Reflex, who were incorporated in the summer of 1999 and who provide managed office space in London were ecstatic about their acquisition. Situated in Eastcastle Street, the company provides office space with a personal decour. Many of their buildings are situated in tasteful, contemporary buildings which appeal greatly to clientele wishing to get away from the more generic serviced office buildings.
The recent acquisition of a new building is testimonial to their success in the managed office space industry, especially in the light of reports throughout the months of May and June that office space leasing had doubled. Figures released in May in the new Central London Monthly Overview report from CB Richard Ellis, showed that the leasing of office space across the month of May rose to 777, equivalent to 900 square feet, a statistic that is 24 per cent higher than at the same period in the previous year. British Land also confirmed this through new figures which showed that the rental price for office space in offices located in Central London had increased continuously over the course of three consecutive financial quarters.
This had led to businesses in search of office space being told to consider searching outside of London as rents spiraled thanks to a combination of growing demand and a shortage of commercial property. Searching out a building with an adequate amount of office space outside of London may now be far more cost effective for the great majority of businesses, at least according to the British Council for Offices (BCO) Urban Group.
According to Lambert Smith Hampton, research conducted suggests that not since 2004 has investment in the West been at such a low, falling to just £228,000,000 as detailed in the UK Investment Transactions (UKIT) report for the first quarter of 2011.

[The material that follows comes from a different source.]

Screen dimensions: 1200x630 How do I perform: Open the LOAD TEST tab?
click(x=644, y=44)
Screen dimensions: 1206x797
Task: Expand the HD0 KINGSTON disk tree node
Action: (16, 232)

“Despite there being some cash rich investors in the market, the lack of available prime assets caused subdued activity,” says the chief executive officer and head of Capital Markets at Lambert Smith Hampton, Eric Nahome. “Many banks and UK institutions have already sold prime assets in Central London and those that do still own such assets do not feel any pressure to sell them because when such assets do come on the market they are achieving strong sale prices.”
Activity in the market had dropped to such low levels that that yields for offices in Central London have now witnessed an increase of 30 basis points. In Central London, yields averaged around five and a half per cent in the year’s first quarter.